The 65 sq.m. house’s pared back, minimalist style confined by wooden townhouses is “the negation of a clear boundary between the courtyard space and interior, carried over from Japanese house-building traditions” (Baglione).
Furthermore, the small house reveals a number of recurring features of Ando’s work, light effects, the importance of walls and partitioning (which also includes materials), and the “relationship between pure geometry and natural elements”.
This latter aspect is especially evident in the eponymous Rokko I and II housing developments (built between 1978 and 1993), where Ando has made use of the natural slopes of the Mount Rokko to build houses with views over the Bay of Osaka.
With regard to his profession, Ando states: "I believe that architecture is not the construction of buildings but rather the creation of space. I always try to reduce all the material elements as much as possible so the space itself can become rich and stimulating."
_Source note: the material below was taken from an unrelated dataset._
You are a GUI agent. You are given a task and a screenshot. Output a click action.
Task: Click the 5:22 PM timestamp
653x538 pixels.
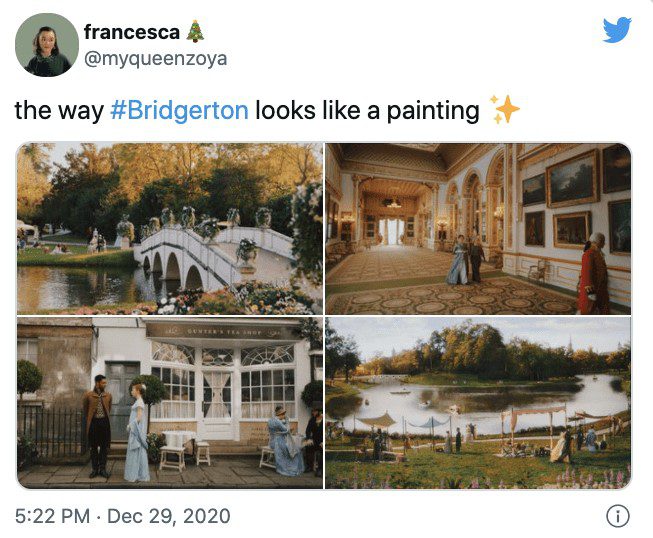(x=52, y=516)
His designs notably include places of worship (the Church of Light in Ibaraki, 1989 and Chapel on the Water in Tomamu, 1991) in addition to shopping centers in Kyoto and Tokyo.
The strictly geometric lines with which he expresses “the evocative spatial features of a typically Japanese interior” leads him to create exhibition centers, trade fair halls, research centers (including Benetton’s “Fabrica” at Villorba) and most importantly a series of museums, including the Museum of Wood (Hyogo, 1994), Museum of Culture (Gojo, 1995), and Museum of Modern Art (Kobe, 2001).
Other notable projects are the restoration of Palazzo Grassi (2005) and Contemporary Art Center (Punta della Dogana, 2009) in Venice.
In the new Millennium Ando worked on detached houses. Overlooking the sea. The 4x4 house at Kobe (2003) is a “small tower in reinforced concrete (…) which examined the theme of reducing living space to the minimum, imposed by the scarcity of available land" (Domus).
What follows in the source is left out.